In my own discernment in life, I appreciate that there is no call that is lived in life in terms of the absolute. By this I mean that whatever choice a person might make in life, God’s providence is such that the choice can be held and blessed by God, that the decision - whatever it may be - can be an occasion of grace. In other words, there is no single, absolute way to live one’s life. The universal call, or vocation, which all people hold in common is a call to holiness. How that holiness is lived out is a whole other question. As Isaiah reminds us: “And your ears shall hear a word behind you: “This is the way; walk in it,” when you would turn to the right or the left.”  So whether I turn right in my life, or left, I will encounter the living God who will grace and bless my choice of direction. It is God alone who is the source of holiness, and our participation in life with and for God is our entering into and sharing the life of holiness.

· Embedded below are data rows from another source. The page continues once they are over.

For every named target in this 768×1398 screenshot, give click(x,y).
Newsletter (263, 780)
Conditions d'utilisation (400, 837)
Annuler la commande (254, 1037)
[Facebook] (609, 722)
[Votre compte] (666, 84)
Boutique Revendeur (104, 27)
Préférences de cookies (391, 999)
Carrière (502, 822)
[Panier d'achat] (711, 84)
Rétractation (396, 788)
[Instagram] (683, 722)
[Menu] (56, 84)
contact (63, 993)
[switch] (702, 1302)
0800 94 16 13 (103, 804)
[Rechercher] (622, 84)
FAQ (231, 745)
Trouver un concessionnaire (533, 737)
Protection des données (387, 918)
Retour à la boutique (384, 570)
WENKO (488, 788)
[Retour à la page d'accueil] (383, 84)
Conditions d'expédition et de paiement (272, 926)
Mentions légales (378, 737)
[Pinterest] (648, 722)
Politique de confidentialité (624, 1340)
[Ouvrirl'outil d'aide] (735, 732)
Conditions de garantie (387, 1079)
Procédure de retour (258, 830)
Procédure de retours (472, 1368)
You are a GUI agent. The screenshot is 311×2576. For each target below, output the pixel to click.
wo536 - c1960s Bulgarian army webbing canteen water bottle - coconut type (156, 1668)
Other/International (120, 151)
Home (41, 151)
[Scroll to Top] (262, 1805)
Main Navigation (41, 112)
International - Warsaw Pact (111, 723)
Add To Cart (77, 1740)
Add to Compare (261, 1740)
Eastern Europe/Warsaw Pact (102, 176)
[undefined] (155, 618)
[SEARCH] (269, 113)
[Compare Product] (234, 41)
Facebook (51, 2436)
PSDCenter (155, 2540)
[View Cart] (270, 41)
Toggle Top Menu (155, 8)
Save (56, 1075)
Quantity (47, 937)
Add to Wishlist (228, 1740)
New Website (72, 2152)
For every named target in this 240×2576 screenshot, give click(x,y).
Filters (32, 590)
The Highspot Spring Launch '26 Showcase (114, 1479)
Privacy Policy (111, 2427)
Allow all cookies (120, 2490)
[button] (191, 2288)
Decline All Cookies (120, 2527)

I have learned that the word of God enters into life and will not return to God until the purpose for which it was sent into the world is fulfilled. If I happen to live up to all that God desires and wills for me in life, then that is certainly a graced life. If, by the same token, I only partially live up to all that God wills and desires for me in life, then I am still graced, though perhaps my experience of the fullness of the life which is desired for me is somewhat diminished. God’s will is not foiled, but perhaps it might take just a little longer in its fulfillment.

I was struck recently by a column I read which observed that “Millennials don’t think to consult the church for vocational wisdom. They almost uniformly don’t think their churches have anything to offer them in addressing their vocational struggles and desires.” I don’t know if this is true or not, and to be clear, in this context the word vocation refers to any choice of work in life, and not to “religious” or “church” vocations in particular. The thought made me wonder whether in our culture we have become so highly sensitized to choice and individualism that even God is removed from consideration of what life might be about for me? Have we all, to some degree, become ‘agnostic’ when it comes to life choices? Have personal happiness or individual satisfaction become the ‘gods’ at whose altar we worship? What are the criteria we use in discerning the actual and significant choices of our lives? Or do we just float along telling ourselves that we are making informed and intentional choices when we may simply reacting to circumstances? Whatever the case may be, evidence suggests that we are increasingly about keeping our options open rather than entering into life-choices.

I am happy, however, that God has been and is decisively faithful, even if I am not. I am grateful that God can keep a commitment, even if I have to struggle to live mine. I am graced by God’s blessing, even if my own growth in holiness is not as fruitful as it might be. I am most grateful that Jesus reminds me of the enduring goodness and faithfulness of God.